- _TRY IT_:
Among the entries below, which lines include the string "screenshot"? Show each one.

Saved entries:
──────────

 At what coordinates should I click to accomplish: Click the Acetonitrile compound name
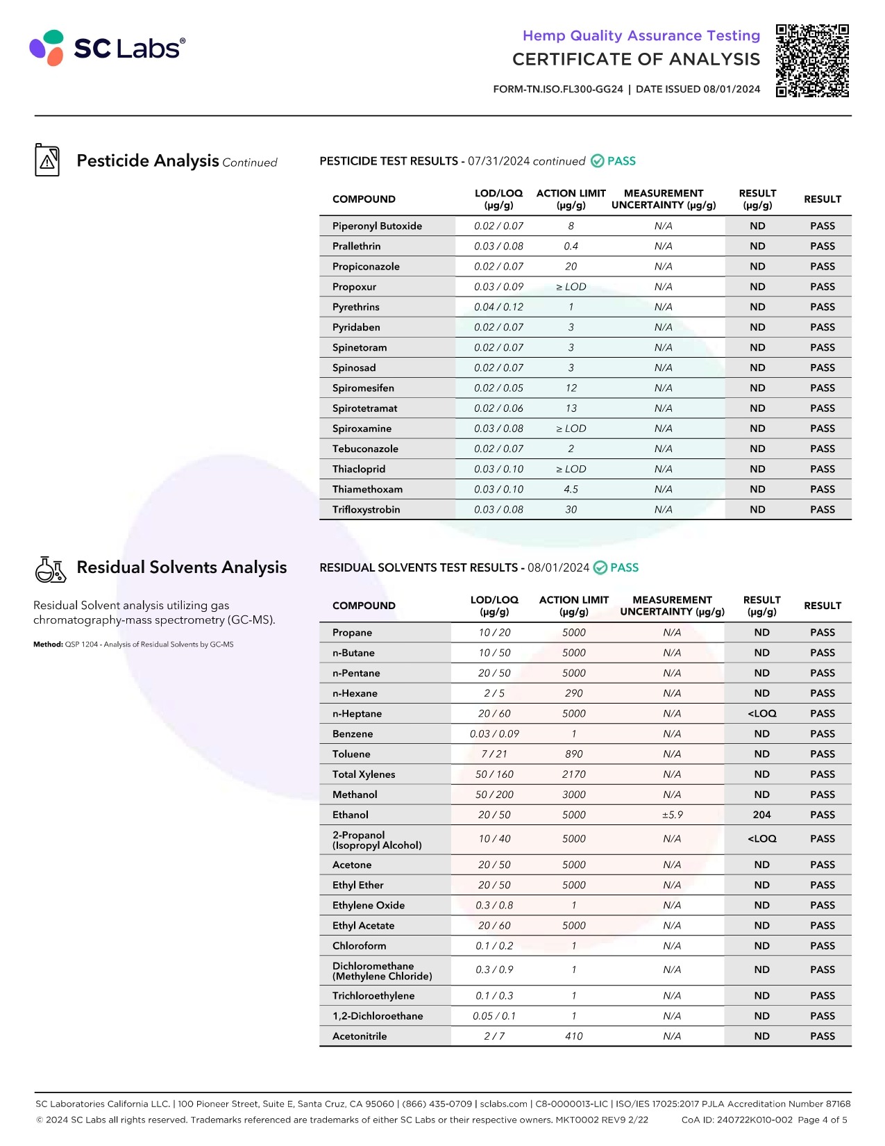[x=360, y=1036]
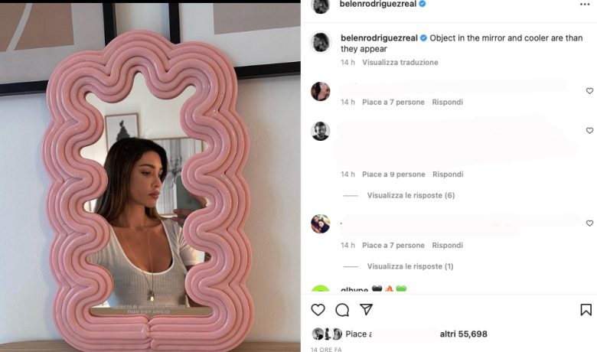
Task: Open first commenter's profile picture
Action: (320, 91)
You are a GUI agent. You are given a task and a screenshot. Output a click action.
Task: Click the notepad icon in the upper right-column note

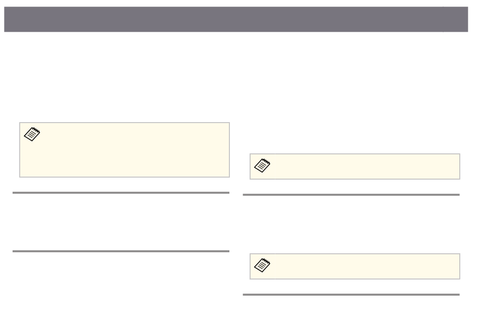(262, 165)
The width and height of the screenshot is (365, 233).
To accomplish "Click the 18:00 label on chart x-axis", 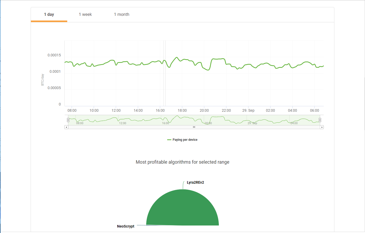I will click(182, 110).
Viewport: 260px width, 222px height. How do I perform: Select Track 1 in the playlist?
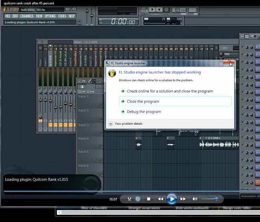tap(83, 97)
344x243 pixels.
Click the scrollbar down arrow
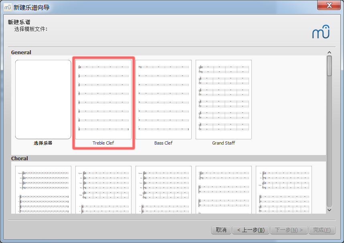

──────────

- _ANSWER SECTION_:
You are a GUI agent. You are given a task and a screenshot. Output a click action.
The width and height of the screenshot is (365, 233).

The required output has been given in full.